Required work:
Could you print all the entries exactly?
□ □ □ □
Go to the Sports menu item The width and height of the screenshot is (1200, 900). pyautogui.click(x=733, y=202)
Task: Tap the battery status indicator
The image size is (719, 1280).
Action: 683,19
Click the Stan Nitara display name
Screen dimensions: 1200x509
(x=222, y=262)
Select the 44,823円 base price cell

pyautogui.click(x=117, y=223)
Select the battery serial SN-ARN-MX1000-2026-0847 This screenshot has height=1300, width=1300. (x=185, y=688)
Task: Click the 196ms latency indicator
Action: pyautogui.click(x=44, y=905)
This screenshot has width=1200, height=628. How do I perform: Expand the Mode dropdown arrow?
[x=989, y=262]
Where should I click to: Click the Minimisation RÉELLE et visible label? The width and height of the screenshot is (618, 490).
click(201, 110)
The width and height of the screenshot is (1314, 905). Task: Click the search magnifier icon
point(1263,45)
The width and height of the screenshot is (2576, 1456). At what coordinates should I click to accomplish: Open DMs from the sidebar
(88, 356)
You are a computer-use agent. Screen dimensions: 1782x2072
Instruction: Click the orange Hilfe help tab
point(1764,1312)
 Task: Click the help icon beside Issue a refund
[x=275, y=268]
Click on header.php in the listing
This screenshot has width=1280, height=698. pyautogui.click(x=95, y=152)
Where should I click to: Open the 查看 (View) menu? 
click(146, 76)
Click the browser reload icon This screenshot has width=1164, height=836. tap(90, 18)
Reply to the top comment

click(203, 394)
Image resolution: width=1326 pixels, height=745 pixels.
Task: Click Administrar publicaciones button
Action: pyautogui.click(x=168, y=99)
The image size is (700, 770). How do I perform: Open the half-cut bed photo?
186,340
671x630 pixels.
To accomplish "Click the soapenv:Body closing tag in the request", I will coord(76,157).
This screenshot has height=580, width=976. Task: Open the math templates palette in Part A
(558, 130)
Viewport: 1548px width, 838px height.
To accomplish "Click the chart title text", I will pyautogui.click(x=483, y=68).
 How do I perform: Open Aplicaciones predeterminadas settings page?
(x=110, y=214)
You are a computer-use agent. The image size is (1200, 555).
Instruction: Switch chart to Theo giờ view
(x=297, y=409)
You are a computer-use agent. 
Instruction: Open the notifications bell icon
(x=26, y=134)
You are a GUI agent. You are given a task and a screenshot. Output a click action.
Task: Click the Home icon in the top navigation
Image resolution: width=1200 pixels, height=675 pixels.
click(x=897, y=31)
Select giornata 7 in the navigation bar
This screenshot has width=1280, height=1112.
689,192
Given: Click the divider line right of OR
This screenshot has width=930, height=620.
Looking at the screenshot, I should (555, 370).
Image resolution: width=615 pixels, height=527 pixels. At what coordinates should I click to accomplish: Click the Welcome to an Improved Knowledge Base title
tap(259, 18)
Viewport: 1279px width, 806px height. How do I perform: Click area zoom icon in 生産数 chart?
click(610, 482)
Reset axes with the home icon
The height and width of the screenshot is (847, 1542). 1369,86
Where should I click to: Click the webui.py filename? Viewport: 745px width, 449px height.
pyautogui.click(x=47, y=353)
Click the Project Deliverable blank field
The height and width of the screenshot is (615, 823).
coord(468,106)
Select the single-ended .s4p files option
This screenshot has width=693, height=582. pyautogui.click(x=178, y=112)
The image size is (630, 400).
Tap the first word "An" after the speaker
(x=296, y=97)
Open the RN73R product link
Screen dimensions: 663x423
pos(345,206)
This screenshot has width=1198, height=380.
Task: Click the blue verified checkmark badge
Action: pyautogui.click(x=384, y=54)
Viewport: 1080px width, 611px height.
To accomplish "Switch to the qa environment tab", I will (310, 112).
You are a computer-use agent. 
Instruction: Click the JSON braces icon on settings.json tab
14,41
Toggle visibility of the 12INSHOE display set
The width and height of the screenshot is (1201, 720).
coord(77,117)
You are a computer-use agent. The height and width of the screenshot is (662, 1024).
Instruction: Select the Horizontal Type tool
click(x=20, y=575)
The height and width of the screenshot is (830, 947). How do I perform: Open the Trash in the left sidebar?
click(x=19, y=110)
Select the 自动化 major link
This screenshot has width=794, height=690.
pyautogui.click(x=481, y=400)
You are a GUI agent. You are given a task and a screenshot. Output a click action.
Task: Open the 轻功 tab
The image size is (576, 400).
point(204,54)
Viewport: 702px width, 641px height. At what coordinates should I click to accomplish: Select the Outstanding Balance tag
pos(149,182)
□ □ □ □
Output of the exercise:
Go to the Sports menu item The width and height of the screenshot is (1200, 900). pyautogui.click(x=733, y=202)
Task: Tap the battery status indicator
The image size is (719, 1280).
Action: 683,19
Click the Stan Nitara display name
Screen dimensions: 1200x509
(x=222, y=262)
Select the 44,823円 base price cell

pyautogui.click(x=117, y=223)
Select the battery serial SN-ARN-MX1000-2026-0847 This screenshot has height=1300, width=1300. (x=185, y=688)
Task: Click the 196ms latency indicator
Action: pyautogui.click(x=44, y=905)
This screenshot has width=1200, height=628. How do I perform: Expand the Mode dropdown arrow?
[x=989, y=262]
Where should I click to: Click the Minimisation RÉELLE et visible label? The width and height of the screenshot is (618, 490).
click(201, 110)
The width and height of the screenshot is (1314, 905). Task: Click the search magnifier icon
point(1263,45)
The width and height of the screenshot is (2576, 1456). At what coordinates should I click to accomplish: Open DMs from the sidebar
(88, 356)
You are a computer-use agent. Screen dimensions: 1782x2072
Instruction: Click the orange Hilfe help tab
point(1764,1312)
 Task: Click the help icon beside Issue a refund
[x=275, y=268]
Click on header.php in the listing
This screenshot has width=1280, height=698. pyautogui.click(x=95, y=152)
Where should I click to: Open the 查看 (View) menu? 
click(146, 76)
Click the browser reload icon This screenshot has width=1164, height=836. tap(90, 18)
Reply to the top comment

click(203, 394)
Image resolution: width=1326 pixels, height=745 pixels.
Task: Click Administrar publicaciones button
Action: pyautogui.click(x=168, y=99)
The image size is (700, 770). How do I perform: Open the half-cut bed photo?
186,340
671x630 pixels.
To accomplish "Click the soapenv:Body closing tag in the request", I will coord(76,157).
This screenshot has height=580, width=976. Task: Open the math templates palette in Part A
(558, 130)
Viewport: 1548px width, 838px height.
To accomplish "Click the chart title text", I will pyautogui.click(x=483, y=68).
 How do I perform: Open Aplicaciones predeterminadas settings page?
(x=110, y=214)
You are a computer-use agent. The image size is (1200, 555).
Instruction: Switch chart to Theo giờ view
(x=297, y=409)
You are a computer-use agent. 
Instruction: Open the notifications bell icon
(x=26, y=134)
You are a GUI agent. You are given a task and a screenshot. Output a click action.
Task: Click the Home icon in the top navigation
Image resolution: width=1200 pixels, height=675 pixels.
click(x=897, y=31)
Select giornata 7 in the navigation bar
This screenshot has width=1280, height=1112.
689,192
Given: Click the divider line right of OR
This screenshot has width=930, height=620.
Looking at the screenshot, I should (555, 370).
Image resolution: width=615 pixels, height=527 pixels. At what coordinates should I click to accomplish: Click the Welcome to an Improved Knowledge Base title
tap(259, 18)
Viewport: 1279px width, 806px height. How do I perform: Click area zoom icon in 生産数 chart?
click(610, 482)
Reset axes with the home icon
The height and width of the screenshot is (847, 1542). 1369,86
Where should I click to: Click the webui.py filename? Viewport: 745px width, 449px height.
pyautogui.click(x=47, y=353)
Click the Project Deliverable blank field
The height and width of the screenshot is (615, 823).
coord(468,106)
Select the single-ended .s4p files option
This screenshot has width=693, height=582. pyautogui.click(x=178, y=112)
The image size is (630, 400).
Tap the first word "An" after the speaker
(x=296, y=97)
Open the RN73R product link
Screen dimensions: 663x423
pos(345,206)
This screenshot has width=1198, height=380.
Task: Click the blue verified checkmark badge
Action: pyautogui.click(x=384, y=54)
Viewport: 1080px width, 611px height.
To accomplish "Switch to the qa environment tab", I will (310, 112).
You are a computer-use agent. 
Instruction: Click the JSON braces icon on settings.json tab
14,41
Toggle visibility of the 12INSHOE display set
The width and height of the screenshot is (1201, 720).
coord(77,117)
You are a computer-use agent. The height and width of the screenshot is (662, 1024).
Instruction: Select the Horizontal Type tool
click(x=20, y=575)
The height and width of the screenshot is (830, 947). How do I perform: Open the Trash in the left sidebar?
click(x=19, y=110)
Select the 自动化 major link
This screenshot has width=794, height=690.
pyautogui.click(x=481, y=400)
You are a GUI agent. You are given a task and a screenshot. Output a click action.
Task: Open the 轻功 tab
The image size is (576, 400).
point(204,54)
Viewport: 702px width, 641px height. At what coordinates should I click to accomplish: Select the Outstanding Balance tag
pos(149,182)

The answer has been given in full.